Ein typischer Abend mit Mnozil Brass fühlt sich weniger wie ein steifes Konzert und mehr wie eine unterhaltsame Bühnenshow an. Die Musiker kommen nicht einfach auf die Bühne, spielen ihr Programm herunter und gehen wieder, sondern interagieren ständig miteinander und mit dem Publikum. Es gibt kleine Geschichten, Running Gags („Määääh“) und oft auch überraschende Wendungen, bei denen Musikstücke ineinander übergehen oder plötzlich eine ganz andere Richtung einschlagen.

Ganz sanft saßen fünf der Musiker beispielsweise am Bühnenrand und sangen zu einem Glockenspiel und unterschiedlichen Geräuschen das Beatles-Cover „Blackbird“. So wundervoll – und ohne Verstärkung durch die ganze Halle zu hören, da das Publikum sehr andächtig an ihren Lippen hing. Dann wieder jazzige Unterhaltung im Schnelltempo, bevor man für eine emotionale instrumentale Version von „Tears in Heaven“ wieder runterfuhr.
Was besonders auffiel, war die Dynamik, denn ruhige, sehr präzise gespielte Passagen wechselten sich mit energiegeladenen, fast schon chaotisch wirkenden Momenten ab. So gab es filigrane Klänge mit viel Behutsamkeit, auf die „Final Countdown“ hymnisch und mit übertriebener Choreo folgte. „99 Luftballons“, „Englishman in New York“, ein Auszug aus dem Musical „Grease“ und „One Moment in Time“ folgten in einem Medley. Genregrenzen wurden jederzeit gesprengt. Die Musiker bewegten sich ständig auf der Bühne, nutzten Mimik und Gestik und bauten so eine starke Verbindung zum Publikum auf.

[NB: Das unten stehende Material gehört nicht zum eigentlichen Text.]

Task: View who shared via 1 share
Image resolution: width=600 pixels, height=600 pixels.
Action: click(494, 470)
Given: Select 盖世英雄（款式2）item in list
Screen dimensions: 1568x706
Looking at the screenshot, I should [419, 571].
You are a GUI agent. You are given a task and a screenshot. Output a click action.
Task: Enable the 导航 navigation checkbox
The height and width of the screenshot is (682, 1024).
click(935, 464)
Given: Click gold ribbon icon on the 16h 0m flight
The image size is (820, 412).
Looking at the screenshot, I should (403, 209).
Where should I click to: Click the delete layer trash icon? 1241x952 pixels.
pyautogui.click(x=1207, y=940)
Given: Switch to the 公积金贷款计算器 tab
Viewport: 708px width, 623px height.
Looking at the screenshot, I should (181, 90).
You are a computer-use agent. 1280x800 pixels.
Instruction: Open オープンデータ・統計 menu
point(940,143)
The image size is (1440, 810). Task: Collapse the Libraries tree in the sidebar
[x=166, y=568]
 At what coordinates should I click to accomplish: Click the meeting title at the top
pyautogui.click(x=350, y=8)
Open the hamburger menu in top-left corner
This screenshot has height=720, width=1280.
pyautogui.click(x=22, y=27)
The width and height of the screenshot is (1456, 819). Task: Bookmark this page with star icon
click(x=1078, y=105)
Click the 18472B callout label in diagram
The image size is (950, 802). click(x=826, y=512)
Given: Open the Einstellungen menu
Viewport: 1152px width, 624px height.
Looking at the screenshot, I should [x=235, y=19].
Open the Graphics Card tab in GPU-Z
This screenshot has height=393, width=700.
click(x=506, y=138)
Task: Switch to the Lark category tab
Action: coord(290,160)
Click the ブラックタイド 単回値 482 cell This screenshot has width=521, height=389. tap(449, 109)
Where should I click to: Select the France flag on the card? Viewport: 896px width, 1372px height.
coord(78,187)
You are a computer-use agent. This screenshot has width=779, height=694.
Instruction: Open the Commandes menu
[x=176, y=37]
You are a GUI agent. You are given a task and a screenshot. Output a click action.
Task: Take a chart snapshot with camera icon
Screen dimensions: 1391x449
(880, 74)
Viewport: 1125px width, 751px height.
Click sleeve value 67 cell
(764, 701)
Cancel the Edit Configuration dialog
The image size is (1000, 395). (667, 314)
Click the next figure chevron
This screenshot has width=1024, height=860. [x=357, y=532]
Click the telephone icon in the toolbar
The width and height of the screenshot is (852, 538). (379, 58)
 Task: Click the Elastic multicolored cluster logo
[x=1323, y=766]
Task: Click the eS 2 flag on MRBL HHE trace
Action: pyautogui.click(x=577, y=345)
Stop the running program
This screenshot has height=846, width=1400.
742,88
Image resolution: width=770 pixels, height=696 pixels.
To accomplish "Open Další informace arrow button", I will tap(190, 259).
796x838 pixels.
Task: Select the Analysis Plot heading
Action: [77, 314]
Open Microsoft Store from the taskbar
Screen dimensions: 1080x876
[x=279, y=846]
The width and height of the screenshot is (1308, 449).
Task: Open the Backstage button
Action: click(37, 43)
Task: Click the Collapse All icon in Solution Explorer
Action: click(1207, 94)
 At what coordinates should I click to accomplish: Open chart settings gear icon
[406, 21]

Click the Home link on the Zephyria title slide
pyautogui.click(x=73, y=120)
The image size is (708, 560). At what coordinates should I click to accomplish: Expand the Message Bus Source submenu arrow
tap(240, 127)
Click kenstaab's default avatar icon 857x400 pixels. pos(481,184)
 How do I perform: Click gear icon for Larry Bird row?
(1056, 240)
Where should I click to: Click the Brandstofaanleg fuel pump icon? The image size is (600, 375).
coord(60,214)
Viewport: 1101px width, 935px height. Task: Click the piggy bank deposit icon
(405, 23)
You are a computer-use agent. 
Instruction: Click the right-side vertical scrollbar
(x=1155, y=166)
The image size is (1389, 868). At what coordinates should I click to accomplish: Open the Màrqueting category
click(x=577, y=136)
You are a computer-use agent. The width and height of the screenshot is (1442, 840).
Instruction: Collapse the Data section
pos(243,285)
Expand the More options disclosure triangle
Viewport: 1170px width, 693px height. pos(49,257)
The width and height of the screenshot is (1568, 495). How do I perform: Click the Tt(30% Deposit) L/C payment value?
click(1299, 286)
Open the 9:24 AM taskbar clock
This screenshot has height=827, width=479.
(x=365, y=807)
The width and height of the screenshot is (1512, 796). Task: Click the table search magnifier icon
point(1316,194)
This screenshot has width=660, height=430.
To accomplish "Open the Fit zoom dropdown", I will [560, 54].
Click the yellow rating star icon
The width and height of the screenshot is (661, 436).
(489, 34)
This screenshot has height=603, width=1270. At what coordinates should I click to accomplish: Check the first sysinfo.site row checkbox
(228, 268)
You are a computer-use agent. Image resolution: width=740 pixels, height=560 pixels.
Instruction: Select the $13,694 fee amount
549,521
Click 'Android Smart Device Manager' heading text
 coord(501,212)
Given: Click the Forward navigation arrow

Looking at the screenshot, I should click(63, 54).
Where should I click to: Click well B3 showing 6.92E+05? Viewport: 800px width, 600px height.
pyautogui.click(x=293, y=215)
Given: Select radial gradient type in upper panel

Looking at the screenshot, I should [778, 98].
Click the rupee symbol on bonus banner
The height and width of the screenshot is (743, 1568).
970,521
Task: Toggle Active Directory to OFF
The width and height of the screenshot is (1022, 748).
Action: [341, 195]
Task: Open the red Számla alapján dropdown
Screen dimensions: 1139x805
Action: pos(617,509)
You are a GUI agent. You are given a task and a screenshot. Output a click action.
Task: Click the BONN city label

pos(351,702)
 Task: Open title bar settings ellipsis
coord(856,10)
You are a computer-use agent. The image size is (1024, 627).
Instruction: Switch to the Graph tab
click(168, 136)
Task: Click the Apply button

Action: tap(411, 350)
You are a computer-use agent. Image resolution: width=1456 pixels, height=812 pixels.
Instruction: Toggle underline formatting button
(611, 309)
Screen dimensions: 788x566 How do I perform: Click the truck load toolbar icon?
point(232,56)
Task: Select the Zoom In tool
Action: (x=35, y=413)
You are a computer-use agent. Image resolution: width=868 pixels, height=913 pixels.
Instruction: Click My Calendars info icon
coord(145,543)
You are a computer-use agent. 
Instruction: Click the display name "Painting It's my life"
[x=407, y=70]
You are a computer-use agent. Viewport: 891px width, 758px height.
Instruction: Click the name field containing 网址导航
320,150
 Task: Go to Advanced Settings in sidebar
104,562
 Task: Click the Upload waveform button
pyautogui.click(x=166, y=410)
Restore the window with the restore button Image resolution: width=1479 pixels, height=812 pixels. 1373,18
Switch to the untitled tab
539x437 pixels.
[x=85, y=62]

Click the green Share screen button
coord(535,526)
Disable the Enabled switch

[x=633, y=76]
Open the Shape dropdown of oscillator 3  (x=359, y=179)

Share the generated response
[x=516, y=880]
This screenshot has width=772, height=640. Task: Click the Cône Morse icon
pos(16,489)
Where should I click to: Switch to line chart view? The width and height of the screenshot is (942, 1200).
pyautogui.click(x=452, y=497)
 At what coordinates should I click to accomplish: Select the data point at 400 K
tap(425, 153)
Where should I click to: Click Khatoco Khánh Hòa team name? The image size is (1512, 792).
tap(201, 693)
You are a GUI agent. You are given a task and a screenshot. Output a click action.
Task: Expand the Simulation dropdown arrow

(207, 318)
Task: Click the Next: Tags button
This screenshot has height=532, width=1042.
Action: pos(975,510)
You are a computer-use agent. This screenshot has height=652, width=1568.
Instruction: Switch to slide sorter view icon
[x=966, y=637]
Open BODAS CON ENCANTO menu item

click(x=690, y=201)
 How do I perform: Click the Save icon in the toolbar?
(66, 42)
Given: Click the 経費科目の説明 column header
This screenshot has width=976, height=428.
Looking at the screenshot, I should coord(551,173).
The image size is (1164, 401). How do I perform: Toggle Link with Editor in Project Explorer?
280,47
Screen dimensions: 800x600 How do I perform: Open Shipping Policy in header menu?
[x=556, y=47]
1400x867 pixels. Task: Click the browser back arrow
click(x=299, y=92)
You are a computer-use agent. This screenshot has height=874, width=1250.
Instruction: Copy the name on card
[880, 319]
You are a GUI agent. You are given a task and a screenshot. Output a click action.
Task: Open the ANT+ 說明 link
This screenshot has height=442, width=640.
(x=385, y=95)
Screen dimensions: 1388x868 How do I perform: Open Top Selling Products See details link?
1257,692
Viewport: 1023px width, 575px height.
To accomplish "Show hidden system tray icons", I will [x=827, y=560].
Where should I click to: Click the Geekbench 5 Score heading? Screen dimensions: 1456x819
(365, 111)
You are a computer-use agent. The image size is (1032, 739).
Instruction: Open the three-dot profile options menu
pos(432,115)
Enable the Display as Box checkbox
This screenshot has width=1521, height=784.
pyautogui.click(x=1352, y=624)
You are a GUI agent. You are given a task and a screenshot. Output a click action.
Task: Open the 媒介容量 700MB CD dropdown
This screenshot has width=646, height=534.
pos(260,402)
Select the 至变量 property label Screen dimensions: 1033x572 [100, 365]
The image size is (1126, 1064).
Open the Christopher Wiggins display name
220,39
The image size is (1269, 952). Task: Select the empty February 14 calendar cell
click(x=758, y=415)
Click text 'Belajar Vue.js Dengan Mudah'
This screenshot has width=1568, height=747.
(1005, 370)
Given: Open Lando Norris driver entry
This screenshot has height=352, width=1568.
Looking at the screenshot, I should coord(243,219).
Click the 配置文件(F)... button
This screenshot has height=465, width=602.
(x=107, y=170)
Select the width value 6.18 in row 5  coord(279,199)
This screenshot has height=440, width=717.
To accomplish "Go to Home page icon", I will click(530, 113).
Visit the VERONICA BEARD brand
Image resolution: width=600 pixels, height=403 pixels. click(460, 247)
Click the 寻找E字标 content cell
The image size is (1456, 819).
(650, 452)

Nach 50 Minuten gab es eine Pause, dann ging es hardrockend mit „Hells Bells“, „Thunder“ und „Highway to Hell“ weiter. Alles wie geschaffen für eine blasmusikalische Umsetzung. „Somewhere Over the Rainbow“ wurde nur zu zweit dargeboten, dann erklang die Posaune zu einem mehrstimmigen Chor. Und auch „Music“ von John Miles – das Paradestück aus allen Hitparaden – erklang in fantastischen Tönen.
Musikvereine lieben Mnozil Brass, das spürte man unter den Fans, die den Standard „Rosamunde“ stimmgewaltig mitsangen. Zum Schluss nochmal etwas Comedy, wenn ein Musiker die Posaune mit den Füßen spielte – und nach gut zwei Stunden reiner Konzertlänge ging der Abend mit einem Edelweiß-Lied zu Ende. Es war eine kreative und offene Show. Mnozil Brass sind auch nach über dreißig Jahren und einigen Besetzungswechseln immer noch großartig!